Well, I just hated the dog shit out of that movie-like preparatory statement, and I looked around for Christopher Walken so I could ask him for a Chesterfield cigarette. Remember your training geo; go not quietly into that still night.
“I don’t think so,” I defied with folded tough-guy arms. “Let’s see some ID.”
Two badges came out, and both of them said FBI. My next act was to slam myself against the nearest wall, handcuff myself, and then lead myself to the suit’s car. We passed a mother walking with her young five-year-oldish son, who stared at me with persistence.
“ROOOOAAAAARRRR!!!” I leaned my head toward him and growled loudly.

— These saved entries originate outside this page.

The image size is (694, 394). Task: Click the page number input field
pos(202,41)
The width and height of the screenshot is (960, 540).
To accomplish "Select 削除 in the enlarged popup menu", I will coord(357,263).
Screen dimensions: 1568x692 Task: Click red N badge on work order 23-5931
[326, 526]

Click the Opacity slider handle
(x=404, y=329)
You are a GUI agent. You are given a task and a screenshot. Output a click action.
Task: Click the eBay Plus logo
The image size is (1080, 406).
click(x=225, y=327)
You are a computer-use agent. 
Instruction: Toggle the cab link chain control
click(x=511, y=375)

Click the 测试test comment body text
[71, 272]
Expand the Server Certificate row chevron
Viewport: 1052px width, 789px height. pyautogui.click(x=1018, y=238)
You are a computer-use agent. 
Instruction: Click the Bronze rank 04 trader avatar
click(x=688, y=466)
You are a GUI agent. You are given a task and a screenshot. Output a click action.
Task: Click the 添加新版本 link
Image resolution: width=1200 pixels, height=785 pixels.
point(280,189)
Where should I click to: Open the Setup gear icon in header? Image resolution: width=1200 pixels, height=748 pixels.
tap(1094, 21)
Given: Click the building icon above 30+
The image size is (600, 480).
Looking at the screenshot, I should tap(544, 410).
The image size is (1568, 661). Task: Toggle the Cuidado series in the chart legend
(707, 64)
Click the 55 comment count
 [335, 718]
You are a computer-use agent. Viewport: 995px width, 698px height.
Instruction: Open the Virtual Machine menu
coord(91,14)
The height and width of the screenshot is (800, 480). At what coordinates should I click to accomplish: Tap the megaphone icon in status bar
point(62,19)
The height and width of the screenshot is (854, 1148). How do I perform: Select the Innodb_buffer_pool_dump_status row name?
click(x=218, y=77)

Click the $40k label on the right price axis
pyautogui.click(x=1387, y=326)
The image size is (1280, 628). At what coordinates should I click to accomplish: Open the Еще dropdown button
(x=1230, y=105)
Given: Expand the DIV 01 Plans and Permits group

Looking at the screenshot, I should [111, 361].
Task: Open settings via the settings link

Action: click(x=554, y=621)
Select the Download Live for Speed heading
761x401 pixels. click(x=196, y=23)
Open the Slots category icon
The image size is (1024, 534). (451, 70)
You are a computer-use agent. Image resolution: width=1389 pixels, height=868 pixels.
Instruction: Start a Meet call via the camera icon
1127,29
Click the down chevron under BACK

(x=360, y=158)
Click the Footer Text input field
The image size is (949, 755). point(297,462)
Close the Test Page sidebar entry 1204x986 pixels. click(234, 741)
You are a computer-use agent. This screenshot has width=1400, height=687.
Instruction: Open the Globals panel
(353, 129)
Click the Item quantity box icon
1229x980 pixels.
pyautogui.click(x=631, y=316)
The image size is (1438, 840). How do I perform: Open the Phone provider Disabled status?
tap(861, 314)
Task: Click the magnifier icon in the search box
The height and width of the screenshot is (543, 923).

Mom snatched him up in her arms and moved quickly to our flank. The suits slammed me into the back seat. As we drove off, the suit in the passenger seat turned and quizzed:
“Why did you feel the need to do that??”
“Feel the need to do what?”
“The need to yell at that kid like that.”
“Hell, I don’t know… it just seemed to fit into the scenario. Is that what I’m under arrest for, for yelling at the kid? Just what am I under arrest for anyway?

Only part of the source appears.